— Compiti dell'esercizio —
**A)** Secondo il testo fornito, a che cosa è dovuta buona parte della crisi di appartenenza?
**B)** Riassumi, per favore, il testo fornito in due frasi.
**C)** Prosegui il testo fornito sul sindacalismo a partire dalla sua ultima frase.

***** Testo fornito *****

È indubbio che buona parte di questa crisi di appartenenza presente sia dovuta a scelte e individui che hanno caratterizzato e gestito i sindacati in questione.

 

Si dice che la politica debba restare fuori un po’ da tutto, sicuramente dalla scuola. Ma non credo che affrontare problematiche, quesiti, argomenti della società, della quotidianità non sia in qualche modo fare o parlare di politica. E allora perché è così difficile toccare il tema del sindacalismo? Perché molta gente repudia e resta distaccata da queste tematiche? È un problema di appartenenza, di identità? Che sia menefreghismo accentuato da logiche egoistiche a far sì che l’importante sia avere “i propri piedi al caldo” a discapito dell’altro? Eppure i risultati sono sotto l’occhio di tutti, non c’è quasi bisogno di elencare il problema di dumping, del salario minimo, della riforma della scuola o delle politiche sociali che appaiono sui titoli ma sono privi di qualsiasi sostanza.

 

L’offensiva del padronato contro il salario minimo e i contratti collettivi rafforza la visione di quei partiti che a maggioranza condizionano il parlamento e il consiglio di stato.

***** Voci del dataset *****

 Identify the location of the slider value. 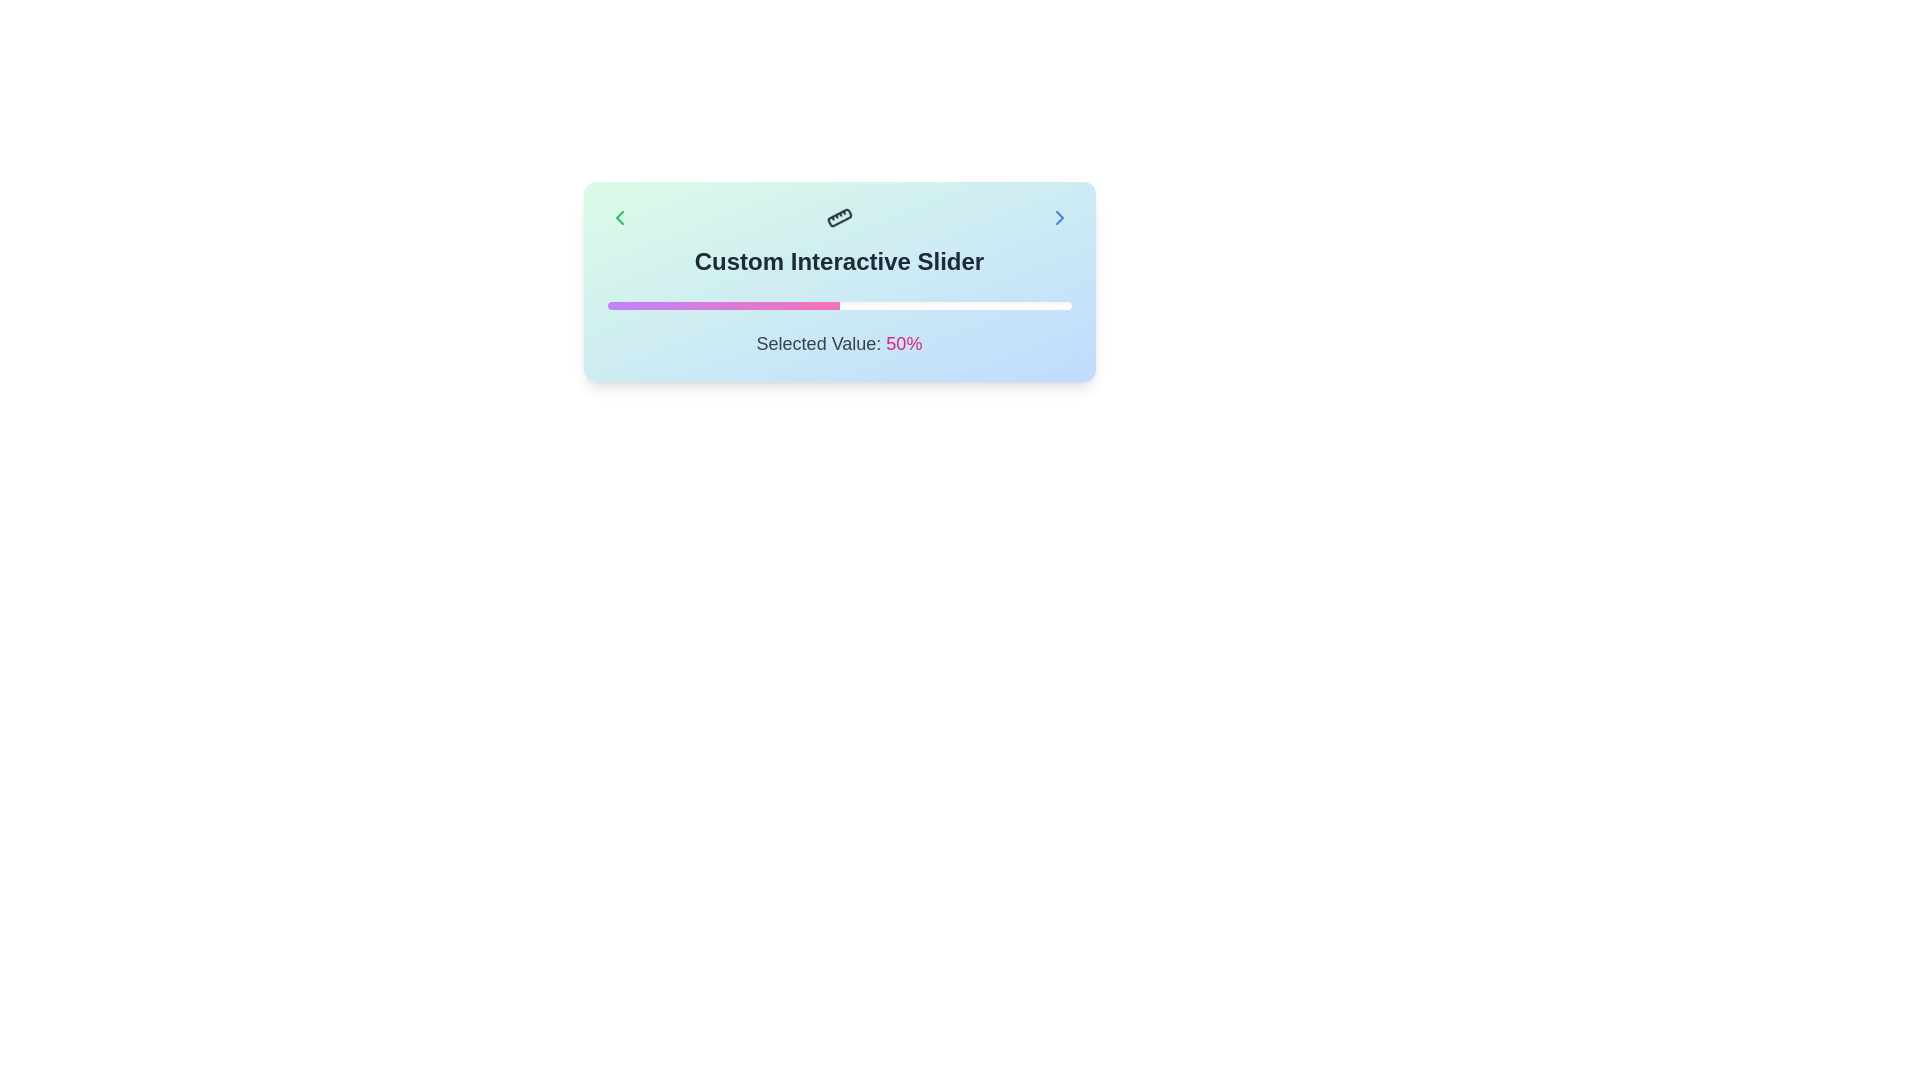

*****
***** Voci del dataset *****

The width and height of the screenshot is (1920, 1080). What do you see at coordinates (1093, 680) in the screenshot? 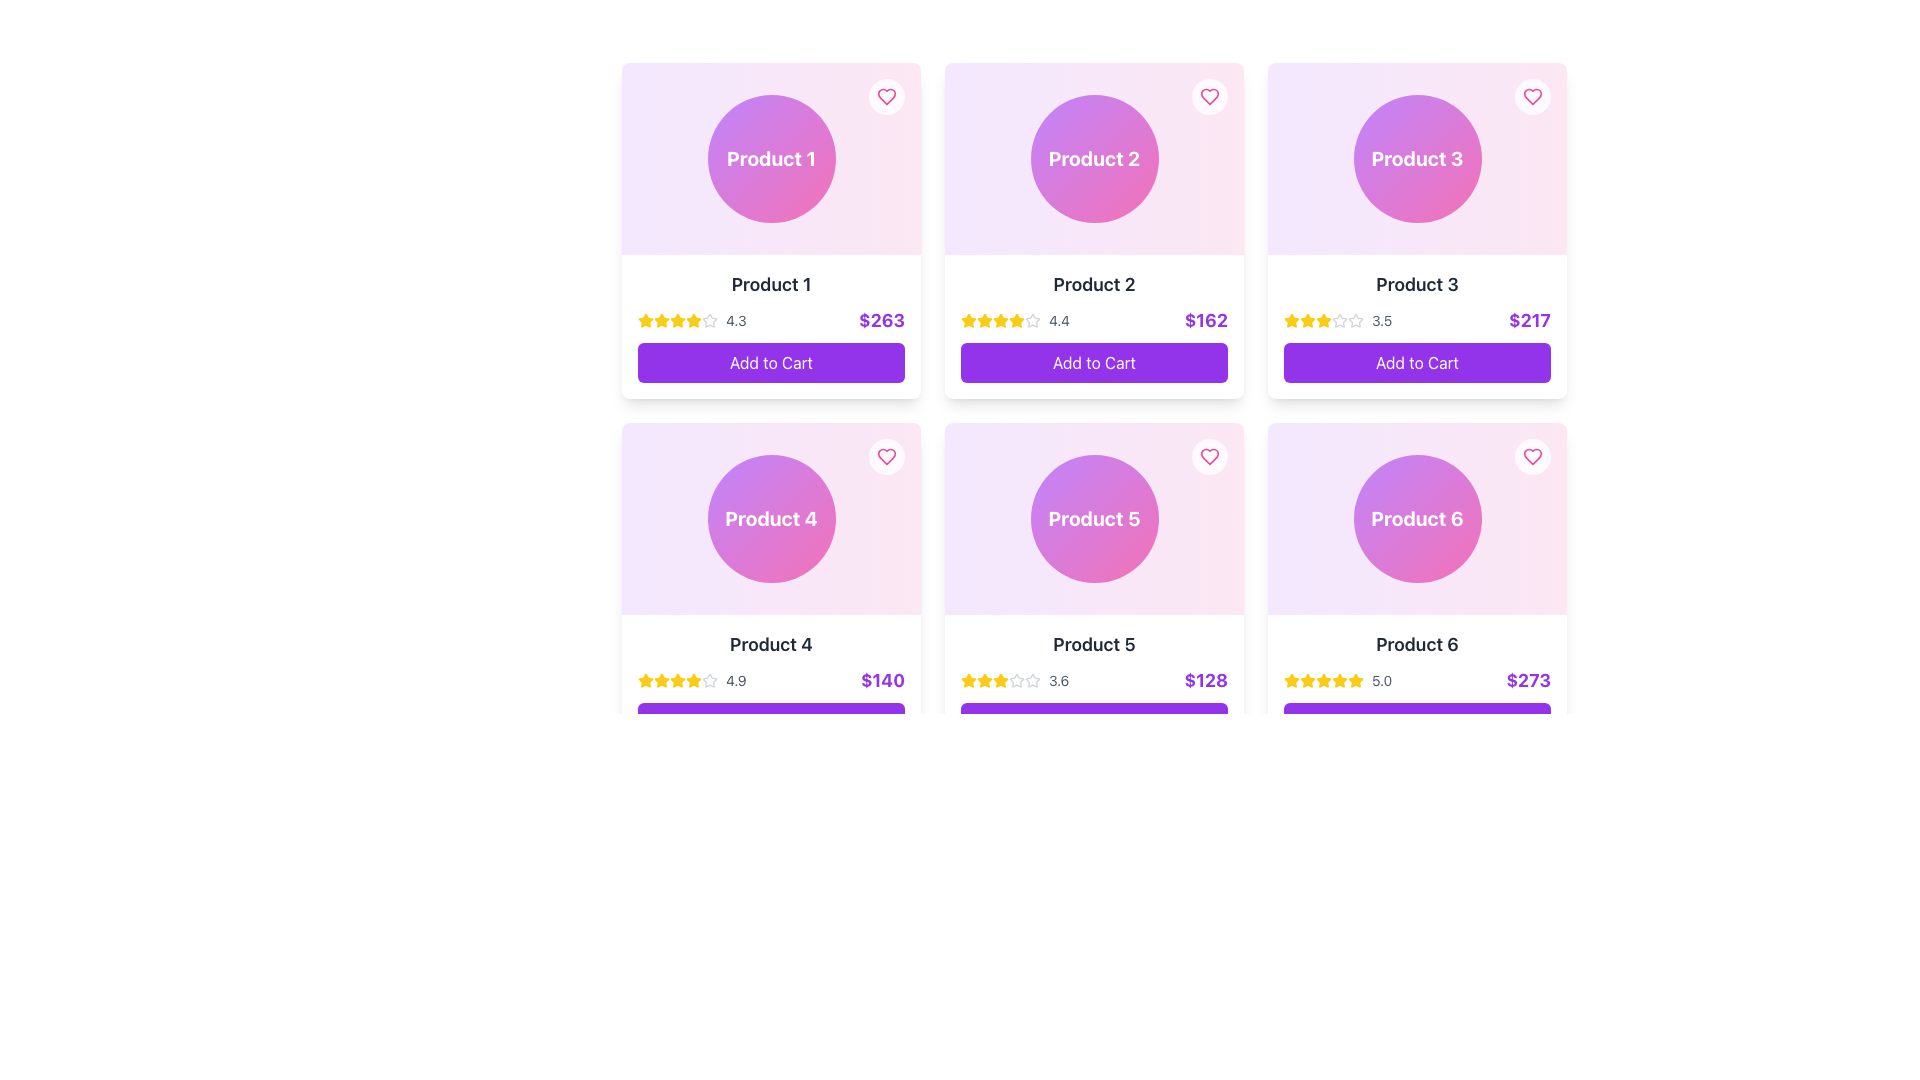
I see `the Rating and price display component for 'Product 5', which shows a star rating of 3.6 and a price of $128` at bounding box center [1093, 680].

*****

— Soluzioni degli esercizi —
**A)** A scelte e individui che hanno caratterizzato e gestito i sindacati in questione.

**B)** Il testo attribuisce buona parte della crisi di appartenenza a scelte e individui che hanno gestito i sindacati. Sostiene inoltre che parlare dei temi della società è già fare politica, si chiede perché molti restino distaccati dal sindacalismo e afferma che l'offensiva del padronato contro il salario minimo e i contratti collettivi rafforza i partiti che condizionano il parlamento e il consiglio di stato.

**C)**
È una crisi identitaria che non trova soluzioni di sorta in quanto da anni vediamo i sindacati - vpod e ocst - ma forse non solo loro, molto passivi e quasi inermi di fronte ai continui tentativi di minare i diritti dei lavoratori/stipendiati che, d’altra parte, sono preoccupati solo di mantenere un posto di lavoro a discapito di un’idea collettiva volta a far rispettare quei diritti acquisiti nel corso di trattazioni ragionate e fortemente difese con cognizione di causa. Da anni cerco segnali di ripresa e presa di coscienza, ma purtroppo non incontro persone che abbiano una coscienza collettiva, che abbiano voglia di mettersi in gioco e magari diventare militanti capaci di influenzare e incentivare colleghi a spronare i sindacati a riprendere in mano le sorti di molti lavoratori e stipendiati. Ci sarà ancora la speranza per una svolta?